**GIVEN DATA**

────────────────────────────────────────

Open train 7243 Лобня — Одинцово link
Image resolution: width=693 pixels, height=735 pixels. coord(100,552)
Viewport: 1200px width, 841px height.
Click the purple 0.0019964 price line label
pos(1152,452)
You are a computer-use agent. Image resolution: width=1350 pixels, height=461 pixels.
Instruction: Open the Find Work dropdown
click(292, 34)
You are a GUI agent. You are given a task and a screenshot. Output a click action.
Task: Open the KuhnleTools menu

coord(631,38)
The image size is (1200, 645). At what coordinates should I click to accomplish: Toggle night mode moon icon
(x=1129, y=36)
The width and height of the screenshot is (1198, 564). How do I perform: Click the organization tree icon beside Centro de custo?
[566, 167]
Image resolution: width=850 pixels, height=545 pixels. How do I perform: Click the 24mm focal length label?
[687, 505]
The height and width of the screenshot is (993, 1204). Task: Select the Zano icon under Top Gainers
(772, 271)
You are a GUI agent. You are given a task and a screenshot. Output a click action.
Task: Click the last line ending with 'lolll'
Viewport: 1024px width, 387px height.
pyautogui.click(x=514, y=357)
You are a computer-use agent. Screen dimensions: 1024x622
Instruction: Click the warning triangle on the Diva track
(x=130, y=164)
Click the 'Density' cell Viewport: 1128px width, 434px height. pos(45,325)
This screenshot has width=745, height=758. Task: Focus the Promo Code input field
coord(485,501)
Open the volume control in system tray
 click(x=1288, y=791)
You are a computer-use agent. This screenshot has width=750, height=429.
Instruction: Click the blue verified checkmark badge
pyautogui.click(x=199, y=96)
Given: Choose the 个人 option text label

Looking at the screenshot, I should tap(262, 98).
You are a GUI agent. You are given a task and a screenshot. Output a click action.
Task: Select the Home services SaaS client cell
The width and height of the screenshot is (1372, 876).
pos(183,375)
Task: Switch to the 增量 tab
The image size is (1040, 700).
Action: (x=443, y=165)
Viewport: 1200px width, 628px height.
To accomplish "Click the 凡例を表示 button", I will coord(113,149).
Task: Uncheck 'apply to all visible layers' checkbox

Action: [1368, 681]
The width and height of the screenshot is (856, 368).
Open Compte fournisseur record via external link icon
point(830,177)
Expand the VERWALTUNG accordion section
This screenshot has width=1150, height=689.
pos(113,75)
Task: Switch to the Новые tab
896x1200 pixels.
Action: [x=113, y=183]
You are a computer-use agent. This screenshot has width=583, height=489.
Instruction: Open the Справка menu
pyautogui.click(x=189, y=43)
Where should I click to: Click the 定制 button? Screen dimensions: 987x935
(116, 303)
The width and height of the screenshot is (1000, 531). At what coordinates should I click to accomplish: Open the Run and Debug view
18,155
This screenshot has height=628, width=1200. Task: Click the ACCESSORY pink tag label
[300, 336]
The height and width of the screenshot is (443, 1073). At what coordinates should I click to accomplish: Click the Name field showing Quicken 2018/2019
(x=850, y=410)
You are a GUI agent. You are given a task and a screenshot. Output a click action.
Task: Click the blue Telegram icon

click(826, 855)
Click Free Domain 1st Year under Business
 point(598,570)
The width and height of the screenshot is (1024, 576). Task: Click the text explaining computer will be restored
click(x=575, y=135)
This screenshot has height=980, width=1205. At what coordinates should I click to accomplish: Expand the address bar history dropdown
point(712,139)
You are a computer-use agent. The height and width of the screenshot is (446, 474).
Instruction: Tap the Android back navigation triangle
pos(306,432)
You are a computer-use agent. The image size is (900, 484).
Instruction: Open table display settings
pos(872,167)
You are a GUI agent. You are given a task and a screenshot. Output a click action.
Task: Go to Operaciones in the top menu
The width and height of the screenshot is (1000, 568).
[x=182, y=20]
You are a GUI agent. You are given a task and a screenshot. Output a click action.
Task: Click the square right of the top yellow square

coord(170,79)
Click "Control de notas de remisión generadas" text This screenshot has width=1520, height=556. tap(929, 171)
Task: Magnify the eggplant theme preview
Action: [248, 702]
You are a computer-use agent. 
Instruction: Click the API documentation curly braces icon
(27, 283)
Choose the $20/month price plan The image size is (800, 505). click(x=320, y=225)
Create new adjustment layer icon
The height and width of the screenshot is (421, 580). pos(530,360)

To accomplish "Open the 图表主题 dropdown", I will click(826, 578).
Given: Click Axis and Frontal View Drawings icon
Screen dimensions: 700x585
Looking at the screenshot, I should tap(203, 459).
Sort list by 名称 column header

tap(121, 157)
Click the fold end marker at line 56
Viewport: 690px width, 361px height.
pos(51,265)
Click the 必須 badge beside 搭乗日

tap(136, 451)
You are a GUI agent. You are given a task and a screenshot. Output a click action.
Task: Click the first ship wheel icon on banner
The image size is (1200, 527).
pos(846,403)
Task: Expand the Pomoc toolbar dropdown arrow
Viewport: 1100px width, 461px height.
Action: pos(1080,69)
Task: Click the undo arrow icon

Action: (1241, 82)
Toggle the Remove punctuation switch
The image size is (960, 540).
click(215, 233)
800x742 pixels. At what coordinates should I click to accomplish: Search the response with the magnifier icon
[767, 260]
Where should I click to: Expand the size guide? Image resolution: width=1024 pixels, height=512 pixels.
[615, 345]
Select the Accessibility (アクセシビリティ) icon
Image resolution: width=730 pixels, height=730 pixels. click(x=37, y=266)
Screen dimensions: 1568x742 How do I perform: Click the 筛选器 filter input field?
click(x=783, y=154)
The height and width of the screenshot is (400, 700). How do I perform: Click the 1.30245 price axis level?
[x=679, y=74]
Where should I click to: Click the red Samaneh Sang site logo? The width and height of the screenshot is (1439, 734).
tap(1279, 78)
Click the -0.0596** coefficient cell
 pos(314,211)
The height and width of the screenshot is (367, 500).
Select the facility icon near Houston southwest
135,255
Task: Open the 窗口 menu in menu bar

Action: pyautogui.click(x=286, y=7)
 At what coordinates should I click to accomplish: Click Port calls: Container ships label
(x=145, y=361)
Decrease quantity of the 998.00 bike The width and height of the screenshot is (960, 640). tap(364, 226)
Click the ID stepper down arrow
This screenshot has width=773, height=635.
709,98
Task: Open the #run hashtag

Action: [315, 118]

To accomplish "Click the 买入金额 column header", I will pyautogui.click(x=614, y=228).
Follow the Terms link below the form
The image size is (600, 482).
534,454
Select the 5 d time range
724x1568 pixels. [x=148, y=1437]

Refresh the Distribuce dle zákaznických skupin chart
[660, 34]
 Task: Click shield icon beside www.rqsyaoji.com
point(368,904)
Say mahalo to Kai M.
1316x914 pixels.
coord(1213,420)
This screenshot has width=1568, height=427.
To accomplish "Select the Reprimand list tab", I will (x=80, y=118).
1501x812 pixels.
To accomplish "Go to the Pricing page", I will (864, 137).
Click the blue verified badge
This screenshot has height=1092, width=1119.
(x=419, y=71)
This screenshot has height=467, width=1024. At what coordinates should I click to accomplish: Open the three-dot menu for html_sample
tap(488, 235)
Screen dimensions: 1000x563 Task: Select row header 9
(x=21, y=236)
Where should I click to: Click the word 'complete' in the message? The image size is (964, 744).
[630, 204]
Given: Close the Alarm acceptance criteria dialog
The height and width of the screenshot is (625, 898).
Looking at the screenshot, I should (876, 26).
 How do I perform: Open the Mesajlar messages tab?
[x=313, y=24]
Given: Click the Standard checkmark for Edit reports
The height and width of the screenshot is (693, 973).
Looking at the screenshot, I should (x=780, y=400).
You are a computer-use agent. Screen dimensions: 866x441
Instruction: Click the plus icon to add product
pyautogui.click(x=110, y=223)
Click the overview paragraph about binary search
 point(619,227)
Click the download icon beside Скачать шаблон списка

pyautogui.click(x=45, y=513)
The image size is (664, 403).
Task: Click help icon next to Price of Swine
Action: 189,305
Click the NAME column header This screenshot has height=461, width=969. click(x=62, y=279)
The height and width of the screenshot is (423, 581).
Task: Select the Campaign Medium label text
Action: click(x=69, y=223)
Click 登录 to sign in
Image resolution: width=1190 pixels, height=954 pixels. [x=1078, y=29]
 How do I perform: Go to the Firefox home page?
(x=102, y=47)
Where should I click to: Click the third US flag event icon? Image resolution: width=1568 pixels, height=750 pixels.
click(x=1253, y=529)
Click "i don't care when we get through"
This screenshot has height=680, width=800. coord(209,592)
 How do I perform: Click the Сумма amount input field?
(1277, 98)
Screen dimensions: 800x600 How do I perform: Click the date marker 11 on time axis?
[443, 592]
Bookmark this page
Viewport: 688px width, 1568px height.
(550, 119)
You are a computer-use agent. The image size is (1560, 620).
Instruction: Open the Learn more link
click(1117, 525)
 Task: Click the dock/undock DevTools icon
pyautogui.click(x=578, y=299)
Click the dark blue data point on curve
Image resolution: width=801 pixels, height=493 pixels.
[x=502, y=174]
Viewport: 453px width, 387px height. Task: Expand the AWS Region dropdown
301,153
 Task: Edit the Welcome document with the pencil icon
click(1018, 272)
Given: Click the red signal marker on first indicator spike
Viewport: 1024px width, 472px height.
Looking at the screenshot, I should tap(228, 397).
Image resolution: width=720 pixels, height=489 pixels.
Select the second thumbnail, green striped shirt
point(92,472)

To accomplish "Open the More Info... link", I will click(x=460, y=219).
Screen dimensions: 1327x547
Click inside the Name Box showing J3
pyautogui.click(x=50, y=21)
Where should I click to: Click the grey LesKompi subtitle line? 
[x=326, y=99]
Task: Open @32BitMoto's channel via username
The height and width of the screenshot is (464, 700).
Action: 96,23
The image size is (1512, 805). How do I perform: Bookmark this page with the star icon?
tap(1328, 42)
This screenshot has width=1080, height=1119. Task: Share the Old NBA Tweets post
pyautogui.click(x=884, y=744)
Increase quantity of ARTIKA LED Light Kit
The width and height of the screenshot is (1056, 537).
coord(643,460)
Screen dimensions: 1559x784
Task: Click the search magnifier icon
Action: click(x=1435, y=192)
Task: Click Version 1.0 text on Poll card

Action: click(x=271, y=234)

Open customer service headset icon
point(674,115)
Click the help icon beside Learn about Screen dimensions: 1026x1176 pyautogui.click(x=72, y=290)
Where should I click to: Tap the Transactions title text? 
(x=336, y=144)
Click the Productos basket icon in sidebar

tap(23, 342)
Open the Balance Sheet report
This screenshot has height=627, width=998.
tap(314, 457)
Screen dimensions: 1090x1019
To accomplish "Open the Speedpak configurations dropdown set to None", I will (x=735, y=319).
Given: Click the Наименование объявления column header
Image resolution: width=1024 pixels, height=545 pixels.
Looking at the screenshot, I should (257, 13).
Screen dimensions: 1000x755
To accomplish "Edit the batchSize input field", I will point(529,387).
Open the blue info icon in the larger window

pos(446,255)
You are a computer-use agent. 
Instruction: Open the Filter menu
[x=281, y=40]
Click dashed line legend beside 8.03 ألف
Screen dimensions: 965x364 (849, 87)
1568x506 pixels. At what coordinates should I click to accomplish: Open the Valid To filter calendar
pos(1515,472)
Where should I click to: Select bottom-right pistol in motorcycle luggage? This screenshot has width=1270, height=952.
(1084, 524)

────────────────────────────────────────

**TASK ITEM**
What is needed is every line from the data above that includes the string "first", copied out.

**OUTPUT FOR THIS TASK**
Task: Click the first ship wheel icon on banner
Given: Click the red signal marker on first indicator spike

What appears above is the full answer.